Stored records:
+ + + + +

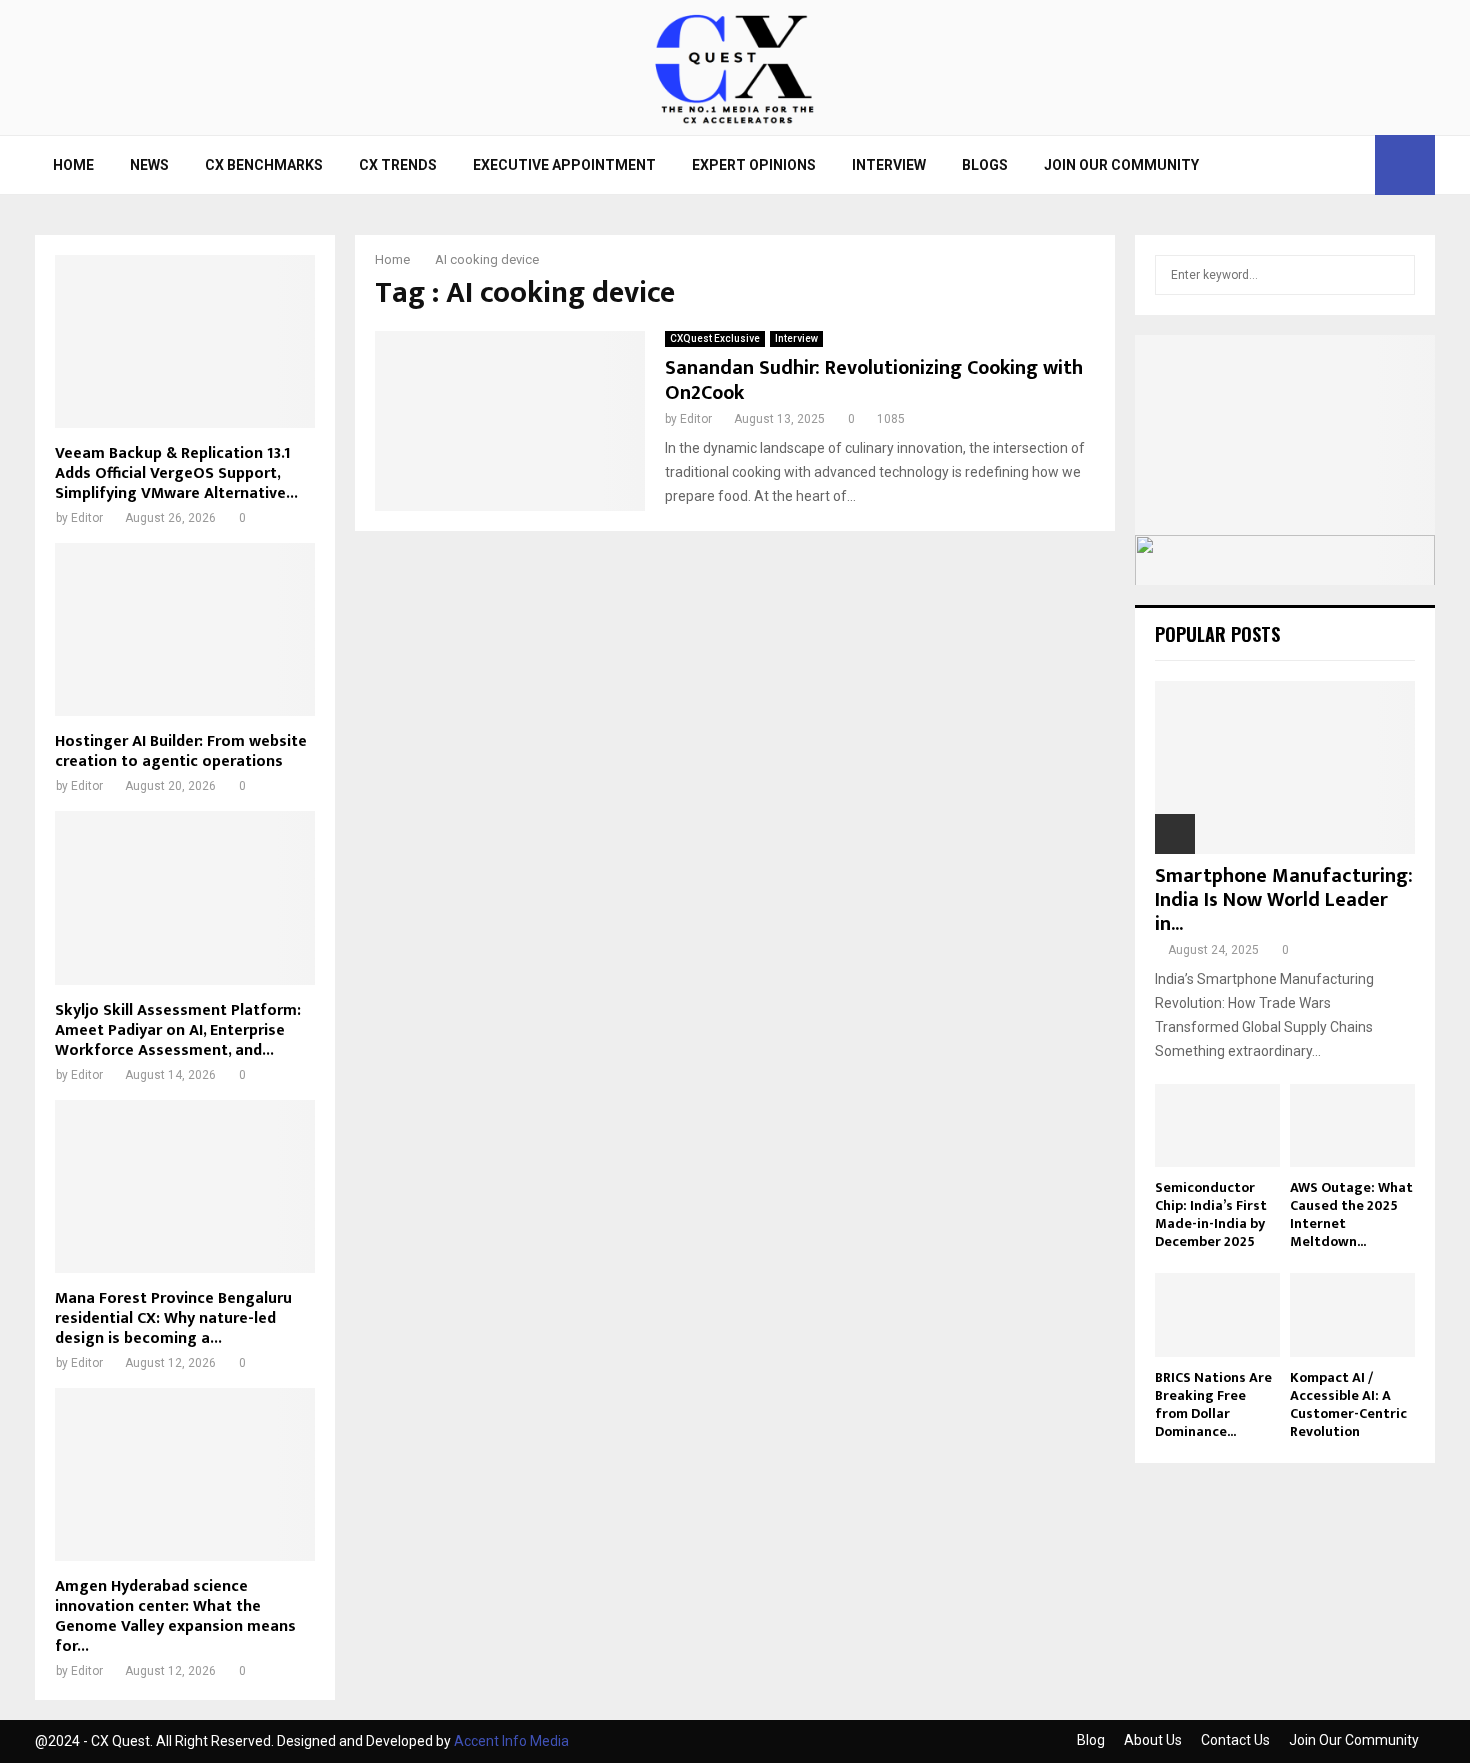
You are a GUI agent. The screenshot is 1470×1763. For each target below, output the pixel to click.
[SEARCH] (1394, 275)
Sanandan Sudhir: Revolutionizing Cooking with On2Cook (874, 380)
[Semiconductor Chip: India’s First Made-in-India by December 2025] (1217, 1125)
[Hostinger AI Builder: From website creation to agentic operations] (185, 629)
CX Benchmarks (264, 165)
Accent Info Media (511, 1741)
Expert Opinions (754, 165)
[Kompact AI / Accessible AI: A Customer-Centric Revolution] (1352, 1314)
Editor (696, 419)
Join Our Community (1121, 165)
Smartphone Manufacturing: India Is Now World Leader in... (1284, 900)
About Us (1153, 1740)
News (149, 165)
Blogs (985, 165)
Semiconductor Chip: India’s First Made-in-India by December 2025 (1211, 1214)
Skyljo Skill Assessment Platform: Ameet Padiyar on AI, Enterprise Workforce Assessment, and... (178, 1030)
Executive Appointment (564, 165)
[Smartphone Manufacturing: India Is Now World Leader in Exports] (1285, 767)
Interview (889, 165)
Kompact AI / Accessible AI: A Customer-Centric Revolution (1348, 1404)
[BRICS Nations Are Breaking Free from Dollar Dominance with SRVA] (1217, 1314)
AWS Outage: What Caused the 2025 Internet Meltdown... (1351, 1214)
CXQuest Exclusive (715, 338)
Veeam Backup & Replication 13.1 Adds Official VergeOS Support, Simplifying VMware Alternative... (176, 473)
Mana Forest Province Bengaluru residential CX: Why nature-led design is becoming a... (173, 1318)
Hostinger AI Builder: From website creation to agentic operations (181, 751)
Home (73, 165)
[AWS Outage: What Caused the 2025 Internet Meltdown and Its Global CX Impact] (1352, 1125)
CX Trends (398, 165)
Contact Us (1235, 1740)
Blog (1091, 1740)
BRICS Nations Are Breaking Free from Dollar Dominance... (1213, 1404)
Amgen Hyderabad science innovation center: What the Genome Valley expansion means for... (175, 1616)
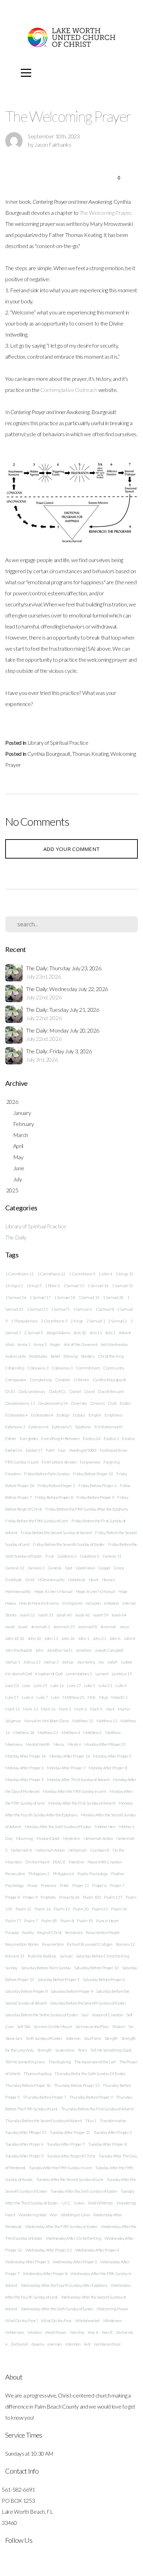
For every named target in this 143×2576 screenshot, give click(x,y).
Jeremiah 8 (87, 1626)
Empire (95, 1415)
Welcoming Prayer (112, 2308)
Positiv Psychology (92, 1873)
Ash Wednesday (114, 1344)
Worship (77, 2332)
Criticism (81, 1379)
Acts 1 (110, 1332)
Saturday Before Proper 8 (26, 1991)
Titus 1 (90, 2120)
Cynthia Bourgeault (48, 753)
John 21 (99, 1638)
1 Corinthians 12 (51, 1273)
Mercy (58, 1744)
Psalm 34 (119, 1909)
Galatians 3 (66, 1556)
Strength (44, 2050)
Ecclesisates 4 (42, 1415)
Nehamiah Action (98, 1838)
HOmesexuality (51, 1579)
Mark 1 (65, 1709)
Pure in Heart (107, 1920)
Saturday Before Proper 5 (58, 1979)
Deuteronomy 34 (53, 1403)
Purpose (12, 1932)
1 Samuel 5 (60, 1309)
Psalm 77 (13, 1920)
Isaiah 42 (82, 1614)
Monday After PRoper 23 (105, 1744)
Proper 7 (117, 1885)
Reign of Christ (49, 1932)
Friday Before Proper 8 (54, 1497)
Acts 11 (96, 1332)
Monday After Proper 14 (25, 1756)
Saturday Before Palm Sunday (46, 1967)
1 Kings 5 (34, 1285)
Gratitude (13, 1579)
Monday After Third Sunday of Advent (78, 1779)
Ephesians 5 (62, 1426)
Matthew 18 (23, 1732)
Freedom (13, 1473)
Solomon (73, 2038)
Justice (126, 1662)
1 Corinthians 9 (82, 1273)
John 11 (51, 1638)
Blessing (70, 1356)
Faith (50, 1450)
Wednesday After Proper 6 (75, 2261)
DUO (10, 1391)
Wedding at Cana (75, 2214)
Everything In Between (60, 1438)
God (68, 1567)
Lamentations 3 (79, 1673)
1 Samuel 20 (113, 1297)
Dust (112, 1403)
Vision (79, 2203)
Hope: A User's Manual (53, 1591)
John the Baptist (18, 1650)
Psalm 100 (92, 1897)
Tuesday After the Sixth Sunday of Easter (84, 2191)
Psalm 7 (31, 1920)
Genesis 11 (111, 1556)
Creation (62, 1379)
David (89, 1391)
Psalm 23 (100, 1909)
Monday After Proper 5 (112, 1756)
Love (26, 1685)
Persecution (15, 1873)
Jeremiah (108, 1626)
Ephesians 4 (38, 1426)
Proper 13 (80, 1885)
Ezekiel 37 (34, 1450)
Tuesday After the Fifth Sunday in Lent (60, 2167)
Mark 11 (12, 1709)
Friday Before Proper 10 (93, 1473)
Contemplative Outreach (68, 389)
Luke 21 (105, 1685)
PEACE (59, 1861)
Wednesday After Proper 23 (48, 2250)
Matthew (113, 1732)
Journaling (86, 1662)
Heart (94, 1579)
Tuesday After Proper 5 (113, 2132)
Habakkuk (76, 1579)
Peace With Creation (104, 1861)
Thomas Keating (90, 753)
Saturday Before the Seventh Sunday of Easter (88, 2003)
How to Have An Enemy (39, 1603)
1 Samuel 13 (73, 1285)
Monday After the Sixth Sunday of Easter (58, 1826)
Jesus (124, 1626)
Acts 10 (80, 1332)
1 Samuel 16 (15, 1297)
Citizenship (14, 1367)
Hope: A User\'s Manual (95, 1591)
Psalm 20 (81, 1909)
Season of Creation (107, 2014)
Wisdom (35, 2332)
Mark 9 (96, 1709)
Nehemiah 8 (21, 1850)
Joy (101, 1662)
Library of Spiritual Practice (58, 742)
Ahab (9, 1344)
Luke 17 (74, 1685)
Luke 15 (40, 1685)
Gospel (104, 1567)
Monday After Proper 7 (66, 1767)
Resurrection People (102, 1932)
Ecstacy (79, 1415)
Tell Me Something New (25, 2061)
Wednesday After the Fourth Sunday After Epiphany (64, 2285)
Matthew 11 (82, 1720)
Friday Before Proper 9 (95, 1497)
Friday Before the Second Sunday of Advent (56, 1532)
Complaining (41, 1379)
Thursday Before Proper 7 (44, 2097)
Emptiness (113, 1415)
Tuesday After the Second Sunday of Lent (69, 2179)
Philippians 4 (63, 1873)
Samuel (66, 1956)
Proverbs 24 (69, 1897)
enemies (55, 2344)
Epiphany (83, 1426)
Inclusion (93, 1603)
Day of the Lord (110, 1391)
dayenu (38, 2344)
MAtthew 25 (73, 1697)
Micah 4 (74, 1744)
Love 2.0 (12, 1685)
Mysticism (71, 1838)
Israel (22, 1626)
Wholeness (112, 2320)
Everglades (29, 1438)
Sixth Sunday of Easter (44, 2038)
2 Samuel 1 (95, 1320)
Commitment (88, 1367)
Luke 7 (42, 1697)
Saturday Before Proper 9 (72, 1991)
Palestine (76, 1861)
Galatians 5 (89, 1556)
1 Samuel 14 (97, 1285)
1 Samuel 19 (88, 1297)
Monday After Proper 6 (24, 1767)
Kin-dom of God (18, 1673)
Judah (112, 1662)
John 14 (68, 1638)
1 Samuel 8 (104, 1309)
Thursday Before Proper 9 (90, 2097)
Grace (118, 1567)
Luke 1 (89, 1685)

+ + + + +

PROBLEM
Copy every line above in which the string "December" shows up.

YOUR RESPONSE
[Semiconductor Chip: India’s First Made-in-India by December 2025] (1217, 1125)
Semiconductor Chip: India’s First Made-in-India by December 2025 (1211, 1214)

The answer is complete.